A new book, seemingly coming from an occultist perspective, Dark Magic: H.P. Lovecraft, Starry Wisdom and the Contagion of Fear…
explores the contagious qualities of Lovecraft’s tales, with their embedded sense of dread and their dismantling of human reason, and how they have propagated in the near century after his death … the infectious qualities of Lovecraft’s ideas are seen to parallel virology, mass infection, and the fraying state of the human psyche during times of pandemic.

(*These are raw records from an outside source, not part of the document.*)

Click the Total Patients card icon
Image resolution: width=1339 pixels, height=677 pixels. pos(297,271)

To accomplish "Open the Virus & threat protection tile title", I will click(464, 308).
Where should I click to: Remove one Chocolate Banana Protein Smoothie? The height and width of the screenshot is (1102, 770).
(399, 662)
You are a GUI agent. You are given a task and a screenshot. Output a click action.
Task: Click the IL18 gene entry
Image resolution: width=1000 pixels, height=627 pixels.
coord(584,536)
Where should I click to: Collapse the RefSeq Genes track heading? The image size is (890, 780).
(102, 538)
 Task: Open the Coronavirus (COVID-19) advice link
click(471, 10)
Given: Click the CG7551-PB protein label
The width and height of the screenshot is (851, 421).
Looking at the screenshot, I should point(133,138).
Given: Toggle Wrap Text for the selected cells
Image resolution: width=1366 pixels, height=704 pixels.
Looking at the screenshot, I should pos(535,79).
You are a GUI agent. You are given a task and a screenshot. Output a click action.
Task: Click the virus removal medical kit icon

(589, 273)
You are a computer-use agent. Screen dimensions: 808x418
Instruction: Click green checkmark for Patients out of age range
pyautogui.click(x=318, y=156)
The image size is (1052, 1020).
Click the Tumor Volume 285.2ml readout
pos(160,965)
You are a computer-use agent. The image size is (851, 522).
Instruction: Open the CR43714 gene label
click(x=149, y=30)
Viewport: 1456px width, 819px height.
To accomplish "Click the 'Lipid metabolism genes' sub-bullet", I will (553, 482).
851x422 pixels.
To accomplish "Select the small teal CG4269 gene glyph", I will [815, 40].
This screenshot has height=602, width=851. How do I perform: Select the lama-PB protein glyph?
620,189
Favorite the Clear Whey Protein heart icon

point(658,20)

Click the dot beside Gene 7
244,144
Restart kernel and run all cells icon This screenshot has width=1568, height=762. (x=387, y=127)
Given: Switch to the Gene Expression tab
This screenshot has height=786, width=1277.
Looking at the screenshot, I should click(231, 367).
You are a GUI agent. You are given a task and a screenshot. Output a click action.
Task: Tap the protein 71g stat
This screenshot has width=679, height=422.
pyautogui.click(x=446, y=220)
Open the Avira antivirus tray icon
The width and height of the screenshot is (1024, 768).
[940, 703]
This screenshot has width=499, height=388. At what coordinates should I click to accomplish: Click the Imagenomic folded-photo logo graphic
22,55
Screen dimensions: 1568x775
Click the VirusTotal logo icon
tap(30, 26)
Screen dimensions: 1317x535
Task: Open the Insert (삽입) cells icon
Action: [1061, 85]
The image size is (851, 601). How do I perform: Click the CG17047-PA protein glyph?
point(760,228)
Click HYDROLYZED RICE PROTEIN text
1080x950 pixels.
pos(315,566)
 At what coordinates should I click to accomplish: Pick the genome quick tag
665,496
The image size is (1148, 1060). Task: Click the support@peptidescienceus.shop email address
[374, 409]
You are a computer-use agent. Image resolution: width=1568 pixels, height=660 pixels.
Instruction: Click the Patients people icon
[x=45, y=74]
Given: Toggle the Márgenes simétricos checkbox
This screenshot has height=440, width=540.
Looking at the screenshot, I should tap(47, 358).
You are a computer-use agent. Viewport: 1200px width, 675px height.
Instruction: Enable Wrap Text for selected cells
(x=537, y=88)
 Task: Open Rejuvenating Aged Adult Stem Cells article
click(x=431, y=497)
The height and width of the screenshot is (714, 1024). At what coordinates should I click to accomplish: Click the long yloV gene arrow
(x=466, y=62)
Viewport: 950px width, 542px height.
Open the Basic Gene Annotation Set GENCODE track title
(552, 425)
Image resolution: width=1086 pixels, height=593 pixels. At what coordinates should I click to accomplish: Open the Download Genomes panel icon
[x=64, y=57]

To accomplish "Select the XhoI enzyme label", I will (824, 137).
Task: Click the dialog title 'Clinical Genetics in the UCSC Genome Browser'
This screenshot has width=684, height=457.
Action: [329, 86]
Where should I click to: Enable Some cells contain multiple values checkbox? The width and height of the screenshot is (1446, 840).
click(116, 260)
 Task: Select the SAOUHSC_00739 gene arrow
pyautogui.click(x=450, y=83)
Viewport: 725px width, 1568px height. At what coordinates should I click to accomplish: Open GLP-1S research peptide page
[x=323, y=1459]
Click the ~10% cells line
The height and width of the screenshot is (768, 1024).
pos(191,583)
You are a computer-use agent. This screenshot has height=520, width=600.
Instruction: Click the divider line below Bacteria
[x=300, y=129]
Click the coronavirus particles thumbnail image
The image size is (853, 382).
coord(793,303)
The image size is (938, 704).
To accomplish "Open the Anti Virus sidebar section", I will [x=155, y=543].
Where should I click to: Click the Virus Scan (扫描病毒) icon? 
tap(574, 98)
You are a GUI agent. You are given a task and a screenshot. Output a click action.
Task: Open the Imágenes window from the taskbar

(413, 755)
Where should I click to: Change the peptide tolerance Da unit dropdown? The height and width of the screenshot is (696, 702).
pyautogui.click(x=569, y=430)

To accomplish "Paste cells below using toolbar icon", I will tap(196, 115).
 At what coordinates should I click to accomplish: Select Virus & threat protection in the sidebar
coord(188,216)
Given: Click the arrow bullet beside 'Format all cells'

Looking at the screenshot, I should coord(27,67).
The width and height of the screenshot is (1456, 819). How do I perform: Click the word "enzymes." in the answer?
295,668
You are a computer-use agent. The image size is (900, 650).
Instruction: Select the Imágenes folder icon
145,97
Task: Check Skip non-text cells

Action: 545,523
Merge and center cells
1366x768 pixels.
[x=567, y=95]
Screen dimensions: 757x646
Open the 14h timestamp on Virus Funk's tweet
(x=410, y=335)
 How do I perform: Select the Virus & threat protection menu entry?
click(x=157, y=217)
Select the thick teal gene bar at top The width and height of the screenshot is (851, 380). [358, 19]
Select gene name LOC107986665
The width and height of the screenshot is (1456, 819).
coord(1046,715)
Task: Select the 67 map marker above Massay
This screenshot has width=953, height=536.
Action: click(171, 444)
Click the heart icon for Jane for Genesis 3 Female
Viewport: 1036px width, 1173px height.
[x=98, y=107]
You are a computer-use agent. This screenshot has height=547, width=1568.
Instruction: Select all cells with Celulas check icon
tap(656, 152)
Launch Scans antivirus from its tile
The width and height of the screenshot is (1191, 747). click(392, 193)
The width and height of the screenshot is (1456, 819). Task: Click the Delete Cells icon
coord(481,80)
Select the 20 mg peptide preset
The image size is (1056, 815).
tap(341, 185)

Which blurb leads me to coin the new word “cultifectious”:— the quality had by a certain type of culture that is highly infectious and communicable, but not mere mass-market pop-fluff or some passing propaganda of-the-moment. It carries within it a complex nexus of elements that organically connect things usually divided — low and high culture, the deep past and the cosmic future, or ancient and modern science. Its infectiousness thus comes partly from being connected to ‘the genuine’ at both ends of one of those divisions, and by bringing these lightly into play with each other. Because it has something genuine woven through it, it may be difficult to make into a mass audience commodity unless brutally shorn of many of its intrinsic qualities. Instead it persists and spreads among initiates as a potent ‘cultic’ form of culture. It does not usually, however, gather about it the more oppressive hierarchical apparatus of ‘a cult’ in the religious sense. It naturally fascinates, rather than ponderously recruits.